● **WHAT TO PRODUCE**
In the records below, starting at the line containing "You are a computer-use agent. This" and ending at the line containing "click(x=1105, y=66)", write those lines out again with "share icon" changed to "share button" and nothing else altered. Leave the pictures out of your answer.
== DATASET EXCERPTS
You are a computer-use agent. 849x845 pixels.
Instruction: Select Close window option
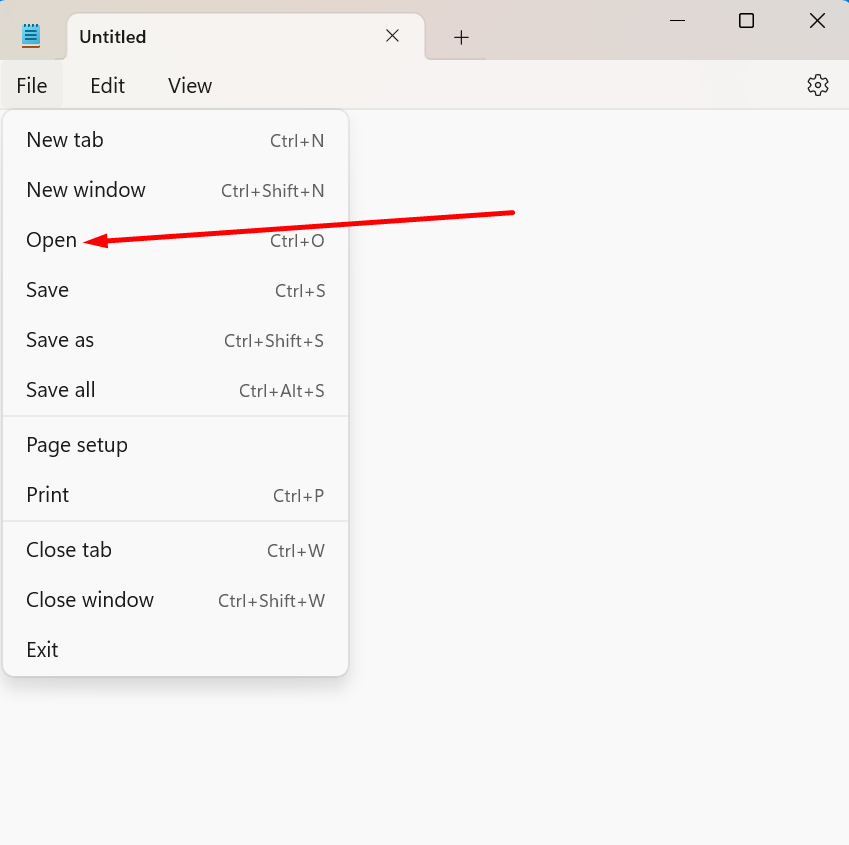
====
== DATASET EXCERPTS
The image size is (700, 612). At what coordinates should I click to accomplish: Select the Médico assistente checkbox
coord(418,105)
====
== DATASET EXCERPTS
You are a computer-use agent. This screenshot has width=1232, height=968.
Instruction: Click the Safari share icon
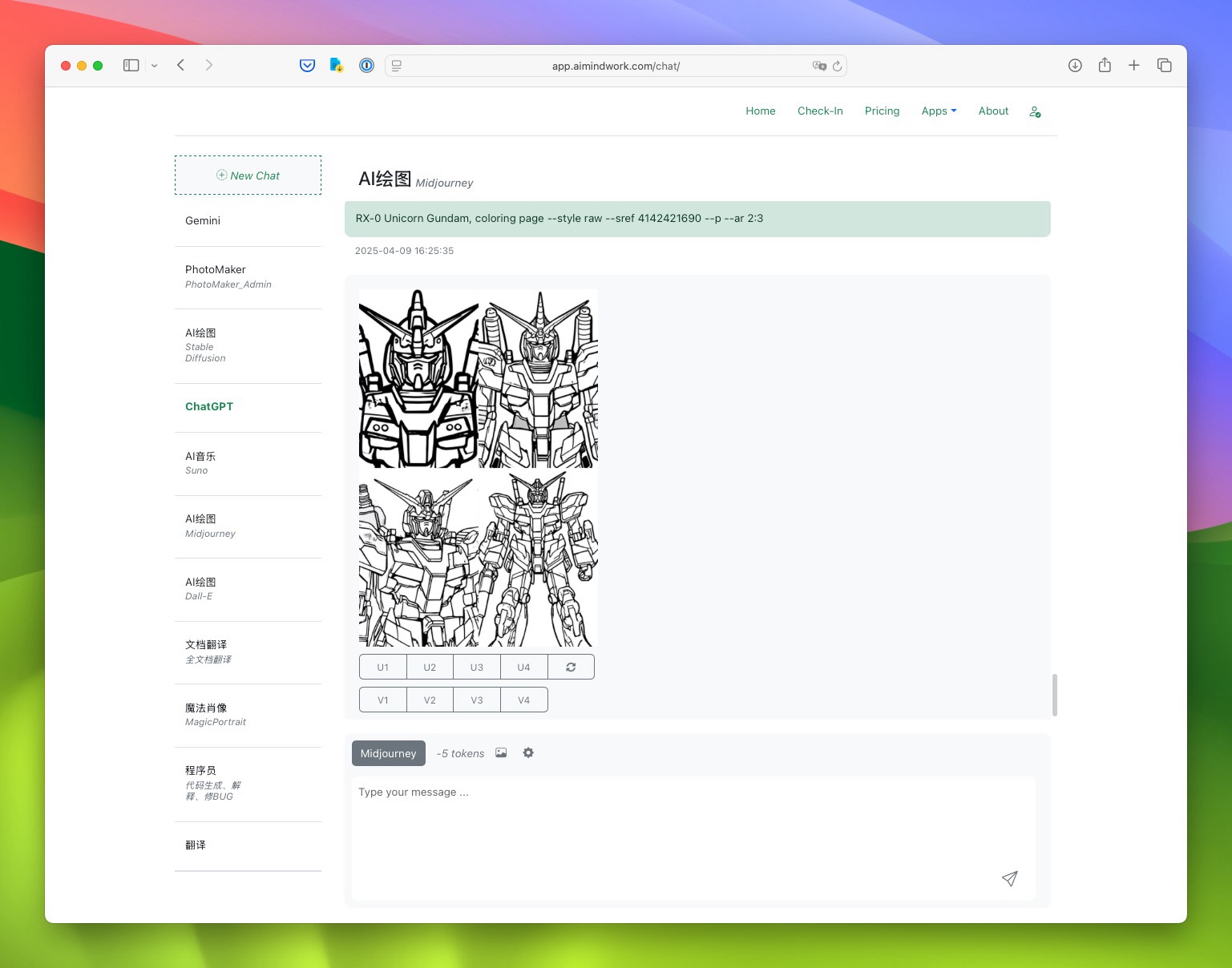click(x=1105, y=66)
====
● **SOLUTION FOR THIS TASK**
You are a computer-use agent. This screenshot has width=1232, height=968.
Instruction: Click the Safari share button
click(x=1105, y=66)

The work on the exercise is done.